Secondo i ricorrenti, con una transazione precedente a quella oggetto del presente giudizio (transazione stipulata tra la società ed il M.R. in relazione all’attività di concorrenza sleale svolta da quest’ultimo ed alla sua posizione di socio e amministratore della società) era stato previsto un compenso per le prestazioni professionali del M.R.. E la corte di appello avrebbe affermato che le successive maggiori pretese di quest’ultimo, in relazione alle medesime prestazioni, sarebbero giustificate in quanto il compenso stabilito in sede transattiva era “esiguo”, senza però considerare che la misura del compenso professionale, se oggetto di espressa pattuizione tra le parti, non è sindacabile dal giudice.
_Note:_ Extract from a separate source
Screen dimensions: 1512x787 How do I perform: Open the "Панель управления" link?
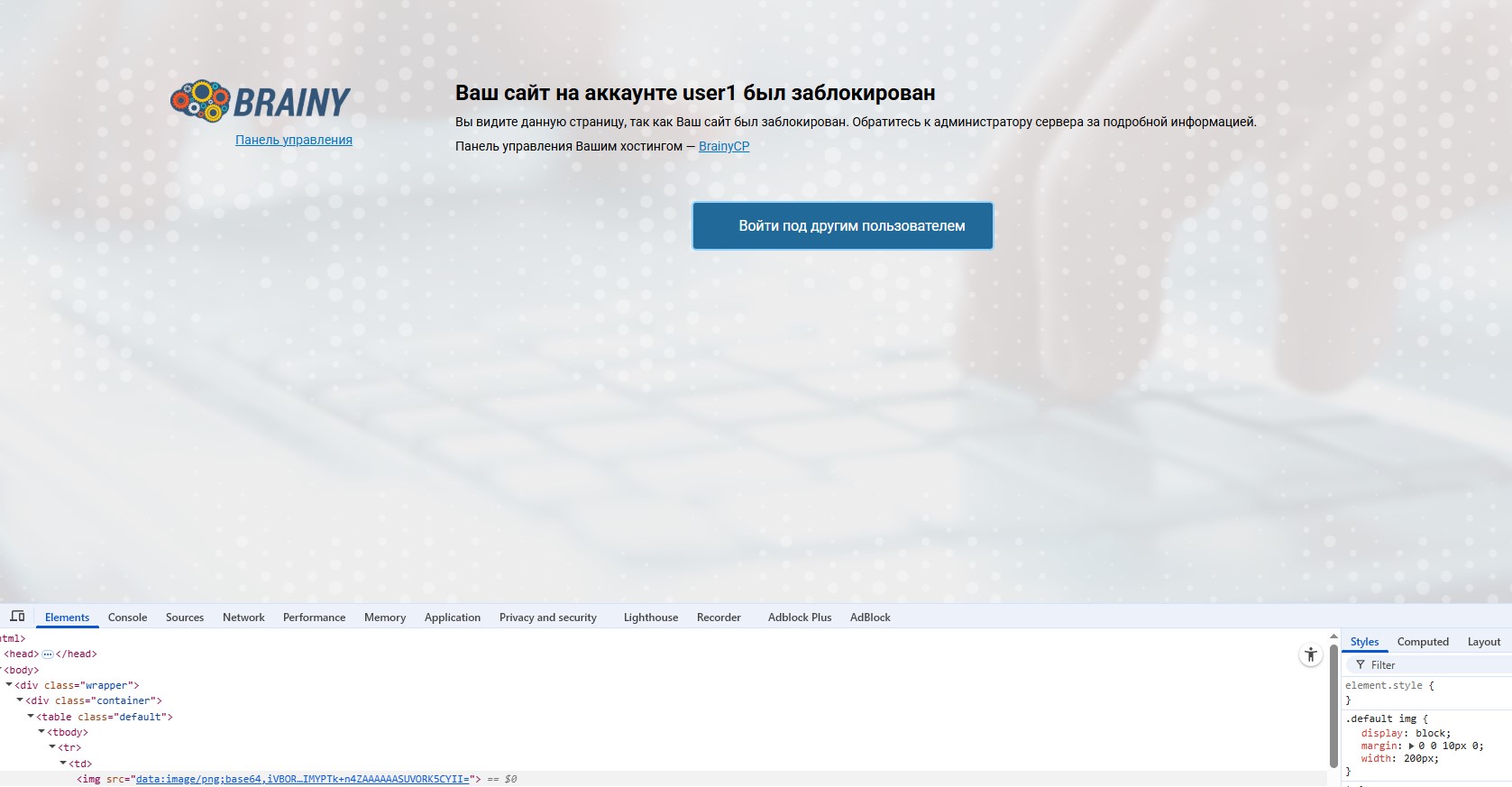coord(294,140)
Anche questo motivo, prima ancora che manifestamente infondato, è inammissibile in quanto non coglie adeguatamente le effettive ragioni della decisione sul punto in contestazione.

I giudici di merito non hanno affatto ritenuto che la prima transazione tra il M.R. e la società aveva avuto ad oggetto anche le sue prestazioni professionali, sebbene compensate in modo “esiguo”.

Al contrario, essi hanno affermato che quell’accordo transattivo non aveva affatto riguardato le prestazioni professionali del M.R., ma solo la sua attività di amministratore e/o dirigente della società.

L'”esiguità” del corrispettivo previsto in quella transazione è stata esclusivamente valutata come una delle circostanze di fatto che inducevano ad escludere che l’accordo avesse ad oggetto anche le prestazioni professionali, contrariamente a quanto affermato dai ricorrenti.

7. Il ricorso è rigettato.

Per le spese del giudizio di cassazione si provvede, sulla base del principio della soccombenza, come in dispositivo.

Deve darsi atto della sussistenza dei presupposti processuali (rigetto, ovvero dichiarazione di inammissibilità o improcedibilità dell’impugnazione) di cui al D.P.R. 30 maggio 2002, n. 115, art. 13, comma 1 quater, introdotto dalla L. 24 dicembre 2012, n. 228, art. 1, comma 17.

P.Q.M.

La Corte:

– rigetta il ricorso;

– condanna i ricorrenti a pagare le spese del giudizio di legittimità in favore del controricorrente, liquidandole in complessivi Euro 7.000,00, oltre Euro 200,00 per esborsi, nonchè spese generali ed accessori di legge.

Si dà atto della sussistenza dei presupposti processuali (rigetto, ovvero dichiarazione di inammissibilità o improcedibilità dell’impugnazione) di cui al D.P.R. 30 maggio 2002, n. 115, art. 13, comma 1 quater, inserito dalla L. 24 dicembre 2012, n. 228, art. 1, comma 17, per il versamento, da parte dei ricorrenti, dell’ulteriore importo a titolo di contributo unificato pari a quello dovuto per il ricorso (se dovuto e nei limiti in cui lo stesso sia dovuto), a norma dello stesso art. 13, comma 1 bis.

Così deciso in Roma, il 3 marzo 2020.